Los 187 delegados en juego en las primarias de los dos estados adquieren una relevancia de consideración, ante la enconada disputa entre los dos precandidatos demócratas, que aún no se define. Unas elecciones cruciales que podrían determinar el futuro de la nominación del partido.
Los votantes acuden en grandes cantidades a los centros electorales en Indiana y Carolina del Norte. Según informa la cadena estadounidense CNN, se prevé que la participación en las primarias demócratas en Carolina del Norte alcance el 50%, según Gary Bartlett, director ejecutivo de la Junta de Elecciones de ese estado. Esa cifra supera entre 15 y 30% la cantidad de votantes que usualmente participa en las primarias.

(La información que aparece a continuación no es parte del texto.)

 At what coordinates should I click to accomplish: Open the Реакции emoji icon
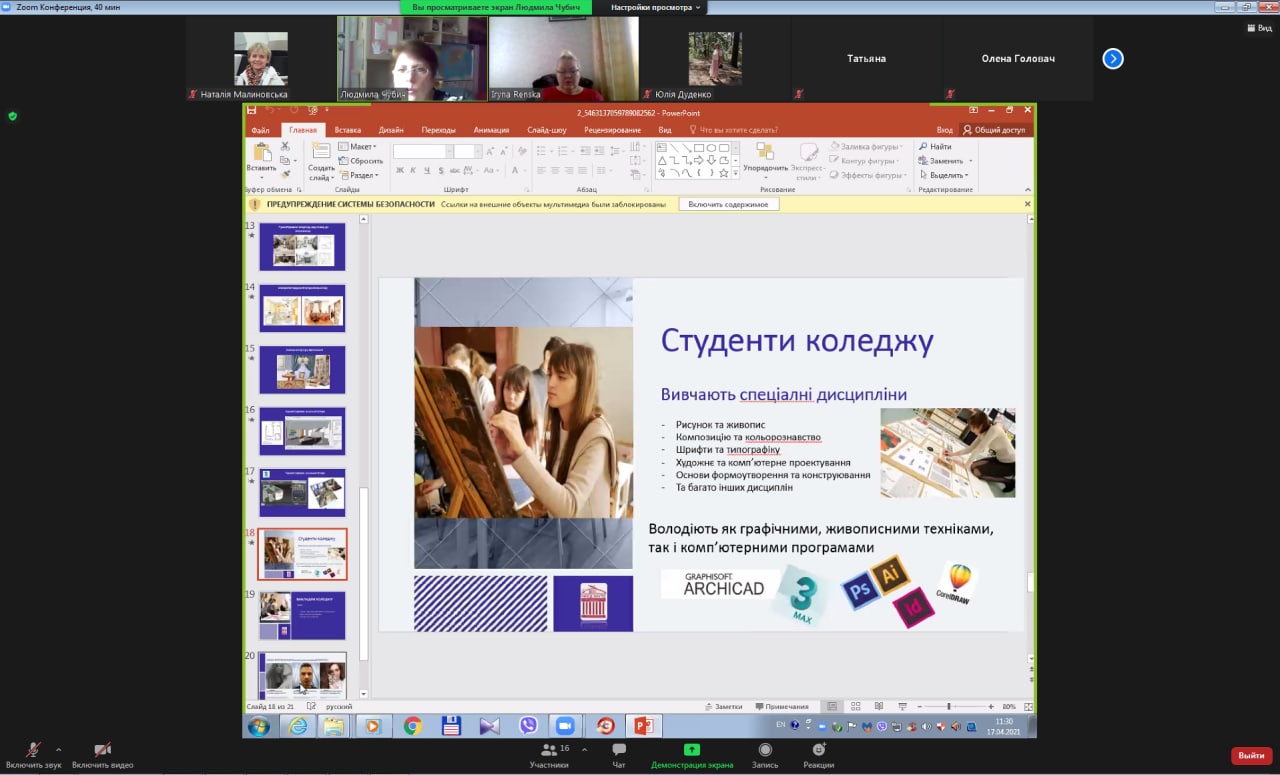pyautogui.click(x=818, y=750)
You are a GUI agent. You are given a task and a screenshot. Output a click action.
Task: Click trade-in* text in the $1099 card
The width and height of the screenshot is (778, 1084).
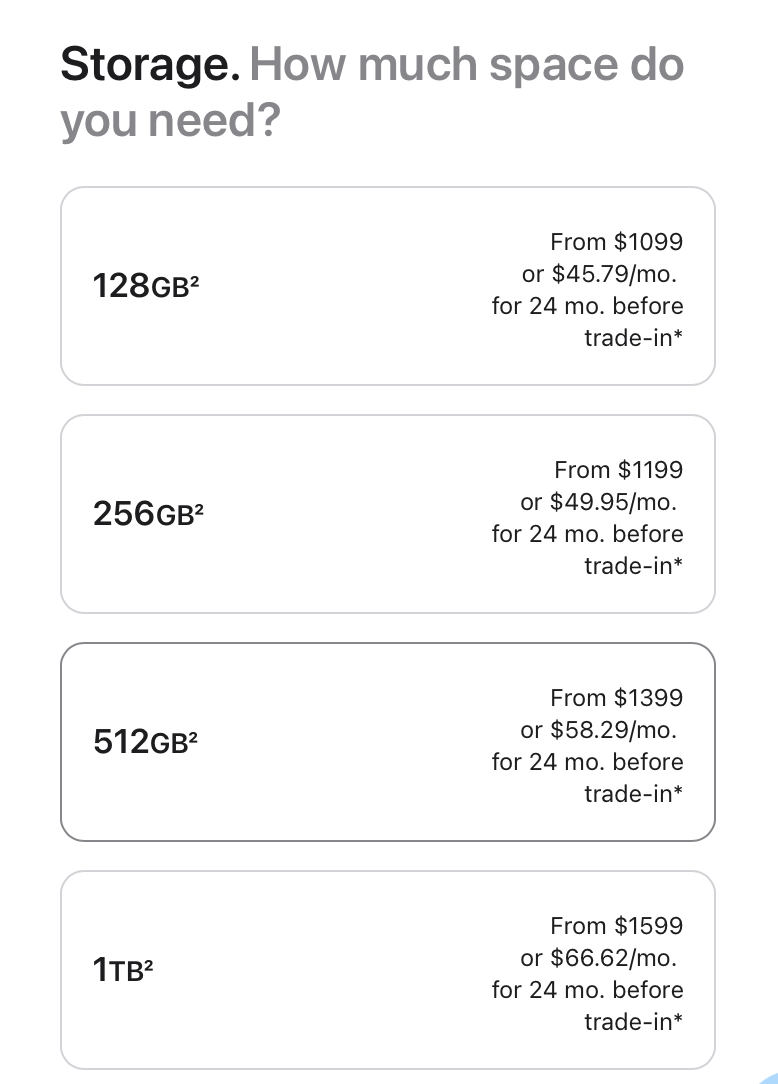pyautogui.click(x=633, y=338)
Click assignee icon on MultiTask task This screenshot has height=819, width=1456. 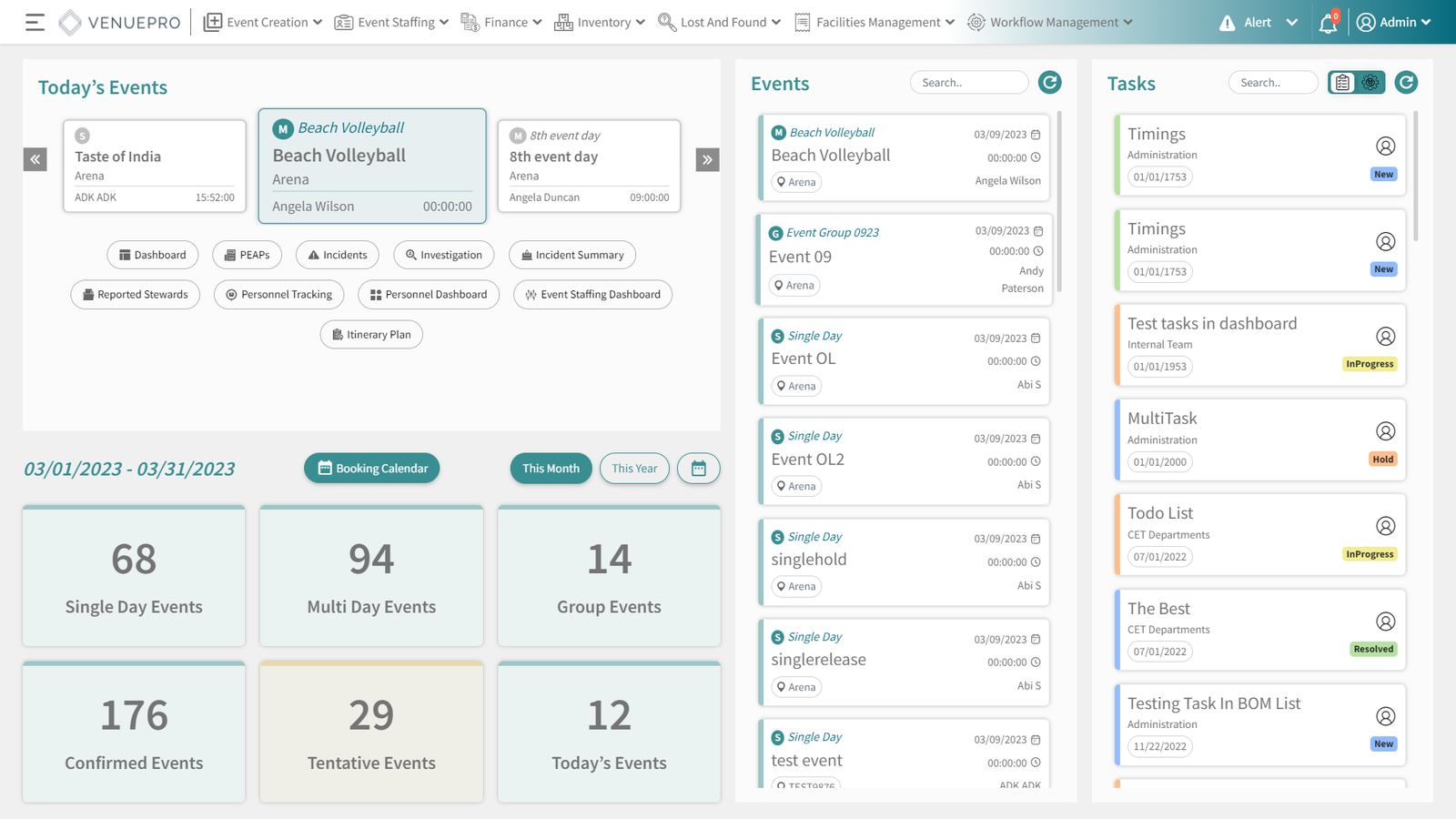click(x=1385, y=431)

En Indiana, no se hará difusión de las cifras de participación hasta el final de la jornada, pero Bethany Derringer, una vocera de la oficina electoral en el estado, señaló que asiste mucha gente a votar.
Los funcionarios electorales en Indianápolis, la capital del estado de Indiana, informaron sobre el establecimiento de un récord de asistencia de votantes después de seis horas de haber comenzado las votaciones.
La senadora demócrata Hillary Clinton sabe que la definición de los 187 delegados que hoy están en juego puede ser decisiva en la carrera por la nominación demócrata. "Estas primarias de hoy... van a establecer una enorme diferencia de los que va a pasar de ahora en adelante. Todo el país, incluso muchas partes del mundo probablemente, están mirándonos", señaló la ex primera dama.
"Sería un cambio de jugador si Clinton gana en Carolina del Norte y en Indiana con márgenes de dos dígitos", según Bill Schneider, corresponsal jefe de política de CNN. "Eso daría una señal a los superdelegados de que los votantes demócratas están teniendo dudas serias acerca de Obama. Ella necesita victorias contundentes porque ya es muy tarde en el juego".
En total, faltan 404 delegados para ser escogidos, y los 187 de hoy convierten estas primarias en las más grandes que quedan para una sola jornada. Clinton necesitaría ganar 70% de los delegados que quedan para alcanzar a Obama, quien lidera en número de delegados y número de estados, si no se toman en cuenta los resultados de Florida y Michigan, que están en disputa y donde ganó Clinton.